Unsurprisingly these opinions are not “it should be free for everyone” or “it’s a human right.” They’re not even “keep it privatized” or “give the free version to all who want it,” which are the sorts of unfortunate opinions on this subject with which I’m at least more familiar.
Instead, in a recent interview on the podcast Freakonomics Radio, Mackey said he believes the best “solution” to healthcare is for no one to need it.
“The best solution is to change the way people eat, the way they live, the lifestyle, and diet,” Mackey told host Stephen Dubner. “There’s no reason why people shouldn’t be healthy and have a longer health span. A bunch of drugs is not going to solve the problem.”

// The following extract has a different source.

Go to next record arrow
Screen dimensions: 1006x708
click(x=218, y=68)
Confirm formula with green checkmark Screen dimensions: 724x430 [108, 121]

There are several obvious counterpoints to Mackey’s argument, which doesn’t account for pre-existing conditions, or cancer, or any number of diseases and ailments over which we have little to no control. Not to mention freak accidents: You could go to SoulCycle and drink green juice every day and get hit by a car! You might also be perfectly healthy until, say, one day you catch a deadly virus because of an unprecedented pandemic situation. In any of these instances, it would certainly help to have insurance.
But it seems to me that Mackey isn’t making an earnest healthcare proposal so much as he’s making a shameless plug. Eat healthier, you say? Do you, Whole Foods CEO John Mackey, happen to know of a place where I can buy some overpriced health foods?
Mackey has pulled a similar stunt before. In a much-maligned 2009 op-ed for the Wall Street Journal, Mackey argued for the “Whole Foods alternative to Obamacare.” Beneath the Margaret Thatcher quote Mackey uses as an epigraph, he wrote the following (emphasis mine):
While we clearly need health-care reform, the last thing our country needs is a massive new health-care entitlement that will create hundreds of billions of dollars of new unfunded deficits and move us much closer to a government takeover of our health-care system. Instead, we should be trying to achieve reforms by moving in the opposite direction—toward less government control and more individual empowerment.
Ah yes, “individual empowerment.” I know this song. Well, I recommend Mackey empower himself to fuck off, and keep his terrible opinions on healthcare to himself.